SOURCE MATERIAL:
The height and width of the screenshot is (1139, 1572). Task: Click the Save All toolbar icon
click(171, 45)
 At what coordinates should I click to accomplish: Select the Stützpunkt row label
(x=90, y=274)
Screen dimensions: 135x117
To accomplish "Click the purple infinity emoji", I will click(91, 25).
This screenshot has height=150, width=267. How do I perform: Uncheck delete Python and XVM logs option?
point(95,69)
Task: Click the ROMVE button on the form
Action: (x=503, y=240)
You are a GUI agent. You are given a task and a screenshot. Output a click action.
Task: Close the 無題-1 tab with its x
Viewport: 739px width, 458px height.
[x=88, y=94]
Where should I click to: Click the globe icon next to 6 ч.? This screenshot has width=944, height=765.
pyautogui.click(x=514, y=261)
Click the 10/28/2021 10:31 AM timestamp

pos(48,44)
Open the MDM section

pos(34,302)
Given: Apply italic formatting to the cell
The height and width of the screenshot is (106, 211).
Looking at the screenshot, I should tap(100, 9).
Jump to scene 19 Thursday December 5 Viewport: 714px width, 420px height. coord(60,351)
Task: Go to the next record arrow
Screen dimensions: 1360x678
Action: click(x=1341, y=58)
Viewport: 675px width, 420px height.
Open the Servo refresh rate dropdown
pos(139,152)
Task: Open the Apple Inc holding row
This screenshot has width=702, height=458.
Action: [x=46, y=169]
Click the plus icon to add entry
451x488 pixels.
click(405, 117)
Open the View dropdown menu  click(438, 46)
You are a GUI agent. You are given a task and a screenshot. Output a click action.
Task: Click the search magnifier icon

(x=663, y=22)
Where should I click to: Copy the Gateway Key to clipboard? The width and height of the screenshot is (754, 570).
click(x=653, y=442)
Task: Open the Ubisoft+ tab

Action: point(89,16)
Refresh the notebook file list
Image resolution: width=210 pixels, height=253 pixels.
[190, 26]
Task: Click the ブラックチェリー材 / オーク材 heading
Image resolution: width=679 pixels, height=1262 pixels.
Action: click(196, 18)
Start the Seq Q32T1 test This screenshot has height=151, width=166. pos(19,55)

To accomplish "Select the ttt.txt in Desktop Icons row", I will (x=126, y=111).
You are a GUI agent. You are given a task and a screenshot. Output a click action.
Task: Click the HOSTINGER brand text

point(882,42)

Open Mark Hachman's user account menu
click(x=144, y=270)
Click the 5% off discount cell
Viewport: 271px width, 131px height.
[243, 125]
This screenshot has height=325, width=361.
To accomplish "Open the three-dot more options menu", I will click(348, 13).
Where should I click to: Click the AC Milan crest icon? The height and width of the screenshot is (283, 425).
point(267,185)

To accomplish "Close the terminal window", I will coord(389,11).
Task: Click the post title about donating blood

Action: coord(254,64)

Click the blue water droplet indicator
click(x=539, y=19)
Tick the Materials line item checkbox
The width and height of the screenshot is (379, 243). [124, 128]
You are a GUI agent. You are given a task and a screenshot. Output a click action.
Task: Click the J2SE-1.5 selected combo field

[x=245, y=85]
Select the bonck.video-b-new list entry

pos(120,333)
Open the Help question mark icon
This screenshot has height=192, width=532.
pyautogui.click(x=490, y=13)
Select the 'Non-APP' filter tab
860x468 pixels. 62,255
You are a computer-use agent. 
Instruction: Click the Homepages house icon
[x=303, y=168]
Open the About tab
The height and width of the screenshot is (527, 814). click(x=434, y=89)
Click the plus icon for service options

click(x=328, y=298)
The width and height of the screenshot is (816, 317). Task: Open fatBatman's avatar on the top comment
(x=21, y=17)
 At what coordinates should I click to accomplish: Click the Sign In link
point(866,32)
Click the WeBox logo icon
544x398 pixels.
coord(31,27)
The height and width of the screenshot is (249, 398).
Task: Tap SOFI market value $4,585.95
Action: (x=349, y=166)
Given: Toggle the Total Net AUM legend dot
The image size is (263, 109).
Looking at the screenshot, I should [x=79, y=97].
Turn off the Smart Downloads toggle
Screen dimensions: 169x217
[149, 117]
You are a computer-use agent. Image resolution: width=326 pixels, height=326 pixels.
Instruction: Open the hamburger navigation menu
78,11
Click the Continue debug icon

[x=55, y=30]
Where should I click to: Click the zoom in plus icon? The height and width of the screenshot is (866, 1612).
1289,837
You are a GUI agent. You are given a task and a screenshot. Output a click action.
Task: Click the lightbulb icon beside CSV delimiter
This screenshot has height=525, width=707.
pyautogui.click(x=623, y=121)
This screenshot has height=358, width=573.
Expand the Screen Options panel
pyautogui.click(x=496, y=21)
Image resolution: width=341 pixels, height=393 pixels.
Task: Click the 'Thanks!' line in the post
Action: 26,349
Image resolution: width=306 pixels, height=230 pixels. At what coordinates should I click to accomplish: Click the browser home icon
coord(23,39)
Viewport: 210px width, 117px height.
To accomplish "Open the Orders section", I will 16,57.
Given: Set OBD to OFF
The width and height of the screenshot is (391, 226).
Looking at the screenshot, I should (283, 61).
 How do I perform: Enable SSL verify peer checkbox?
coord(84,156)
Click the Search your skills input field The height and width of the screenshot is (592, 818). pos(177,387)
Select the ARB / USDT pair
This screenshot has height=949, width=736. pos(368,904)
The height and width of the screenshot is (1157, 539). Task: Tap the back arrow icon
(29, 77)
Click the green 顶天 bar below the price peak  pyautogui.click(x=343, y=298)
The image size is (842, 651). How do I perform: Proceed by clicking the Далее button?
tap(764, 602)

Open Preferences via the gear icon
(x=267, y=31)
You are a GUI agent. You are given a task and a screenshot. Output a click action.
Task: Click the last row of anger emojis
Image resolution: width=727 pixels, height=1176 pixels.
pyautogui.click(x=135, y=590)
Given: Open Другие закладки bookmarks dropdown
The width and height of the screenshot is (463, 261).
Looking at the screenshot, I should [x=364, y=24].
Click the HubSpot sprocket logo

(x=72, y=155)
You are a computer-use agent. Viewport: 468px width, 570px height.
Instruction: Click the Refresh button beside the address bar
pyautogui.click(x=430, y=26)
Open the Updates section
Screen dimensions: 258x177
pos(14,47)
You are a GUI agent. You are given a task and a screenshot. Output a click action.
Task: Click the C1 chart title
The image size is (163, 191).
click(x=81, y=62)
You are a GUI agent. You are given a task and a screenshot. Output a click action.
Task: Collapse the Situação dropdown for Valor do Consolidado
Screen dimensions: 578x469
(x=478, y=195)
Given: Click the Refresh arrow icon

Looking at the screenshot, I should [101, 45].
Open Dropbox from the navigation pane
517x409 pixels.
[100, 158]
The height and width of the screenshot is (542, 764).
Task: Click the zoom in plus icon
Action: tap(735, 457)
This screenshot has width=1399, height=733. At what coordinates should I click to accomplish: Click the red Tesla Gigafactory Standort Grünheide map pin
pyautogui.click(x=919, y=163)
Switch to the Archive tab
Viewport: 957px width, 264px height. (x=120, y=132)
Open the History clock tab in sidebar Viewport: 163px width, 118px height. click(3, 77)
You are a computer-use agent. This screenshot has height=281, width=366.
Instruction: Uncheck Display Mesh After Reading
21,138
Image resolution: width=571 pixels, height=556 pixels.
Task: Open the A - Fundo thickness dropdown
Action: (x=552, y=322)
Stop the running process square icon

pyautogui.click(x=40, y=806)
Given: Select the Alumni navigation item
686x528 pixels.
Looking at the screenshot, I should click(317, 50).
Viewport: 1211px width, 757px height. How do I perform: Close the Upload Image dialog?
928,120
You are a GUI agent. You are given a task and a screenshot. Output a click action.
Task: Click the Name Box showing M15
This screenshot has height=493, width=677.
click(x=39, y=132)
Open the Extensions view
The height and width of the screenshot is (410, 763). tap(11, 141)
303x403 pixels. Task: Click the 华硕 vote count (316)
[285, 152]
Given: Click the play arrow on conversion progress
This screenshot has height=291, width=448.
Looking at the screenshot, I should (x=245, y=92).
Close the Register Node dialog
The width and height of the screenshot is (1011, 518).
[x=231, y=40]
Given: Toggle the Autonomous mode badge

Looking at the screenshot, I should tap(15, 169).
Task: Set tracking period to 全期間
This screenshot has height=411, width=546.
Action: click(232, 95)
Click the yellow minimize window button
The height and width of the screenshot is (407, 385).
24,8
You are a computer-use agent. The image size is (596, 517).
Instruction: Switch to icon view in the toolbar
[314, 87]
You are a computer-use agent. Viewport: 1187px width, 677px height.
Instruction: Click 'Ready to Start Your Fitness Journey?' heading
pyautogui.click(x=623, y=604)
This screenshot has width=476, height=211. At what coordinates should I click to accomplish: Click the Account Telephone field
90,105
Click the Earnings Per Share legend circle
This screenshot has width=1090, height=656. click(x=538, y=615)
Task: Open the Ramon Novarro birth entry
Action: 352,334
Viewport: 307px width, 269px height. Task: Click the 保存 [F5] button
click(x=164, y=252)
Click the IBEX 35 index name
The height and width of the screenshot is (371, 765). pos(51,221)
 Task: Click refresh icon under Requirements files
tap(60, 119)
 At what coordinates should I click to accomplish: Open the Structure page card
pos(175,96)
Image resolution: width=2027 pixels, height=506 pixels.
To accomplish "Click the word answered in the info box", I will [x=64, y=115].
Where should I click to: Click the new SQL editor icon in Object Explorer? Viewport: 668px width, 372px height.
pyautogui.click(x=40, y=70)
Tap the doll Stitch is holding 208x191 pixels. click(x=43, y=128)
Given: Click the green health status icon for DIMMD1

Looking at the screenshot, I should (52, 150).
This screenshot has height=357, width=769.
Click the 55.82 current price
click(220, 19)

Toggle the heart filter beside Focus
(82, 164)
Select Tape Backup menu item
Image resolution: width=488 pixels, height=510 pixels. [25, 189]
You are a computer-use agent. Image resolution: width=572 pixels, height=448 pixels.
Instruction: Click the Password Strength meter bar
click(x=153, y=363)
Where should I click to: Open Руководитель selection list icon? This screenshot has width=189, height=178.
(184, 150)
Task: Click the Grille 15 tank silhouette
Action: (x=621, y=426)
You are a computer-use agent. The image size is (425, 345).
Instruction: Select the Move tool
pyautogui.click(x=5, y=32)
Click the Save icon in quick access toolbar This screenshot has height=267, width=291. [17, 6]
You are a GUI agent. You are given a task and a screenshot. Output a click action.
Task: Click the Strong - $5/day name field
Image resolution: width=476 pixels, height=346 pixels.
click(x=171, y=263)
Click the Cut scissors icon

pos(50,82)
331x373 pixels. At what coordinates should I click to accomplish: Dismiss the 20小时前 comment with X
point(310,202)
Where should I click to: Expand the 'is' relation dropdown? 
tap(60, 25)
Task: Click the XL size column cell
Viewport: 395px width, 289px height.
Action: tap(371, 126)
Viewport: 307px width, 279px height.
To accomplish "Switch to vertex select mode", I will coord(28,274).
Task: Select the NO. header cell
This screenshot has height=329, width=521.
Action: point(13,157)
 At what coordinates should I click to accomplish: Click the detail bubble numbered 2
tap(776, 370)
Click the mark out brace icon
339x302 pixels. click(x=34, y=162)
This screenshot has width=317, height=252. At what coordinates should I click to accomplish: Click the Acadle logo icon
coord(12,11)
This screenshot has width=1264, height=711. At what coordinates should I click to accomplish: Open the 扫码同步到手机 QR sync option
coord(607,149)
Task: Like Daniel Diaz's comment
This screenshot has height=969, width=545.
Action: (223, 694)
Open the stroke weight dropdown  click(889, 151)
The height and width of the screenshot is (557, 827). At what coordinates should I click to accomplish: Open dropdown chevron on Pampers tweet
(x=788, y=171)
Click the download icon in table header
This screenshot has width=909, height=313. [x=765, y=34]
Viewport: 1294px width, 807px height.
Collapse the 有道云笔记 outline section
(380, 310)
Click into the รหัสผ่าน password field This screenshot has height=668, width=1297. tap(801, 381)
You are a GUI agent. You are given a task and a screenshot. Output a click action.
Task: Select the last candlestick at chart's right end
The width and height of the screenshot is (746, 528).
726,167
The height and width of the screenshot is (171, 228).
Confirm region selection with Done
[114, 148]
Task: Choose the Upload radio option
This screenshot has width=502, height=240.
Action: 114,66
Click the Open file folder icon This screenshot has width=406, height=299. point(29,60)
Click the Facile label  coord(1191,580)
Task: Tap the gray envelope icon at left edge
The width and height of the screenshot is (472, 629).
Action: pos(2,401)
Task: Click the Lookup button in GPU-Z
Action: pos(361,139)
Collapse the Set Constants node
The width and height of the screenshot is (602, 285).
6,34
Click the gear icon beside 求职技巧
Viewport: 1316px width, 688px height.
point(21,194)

WHAT NEEDS TO BE DONE: Each line of the listing that contains the word "chart" must be copied.

RESPONSE AREA:
Task: Click the C1 chart title
Task: Select the last candlestick at chart's right end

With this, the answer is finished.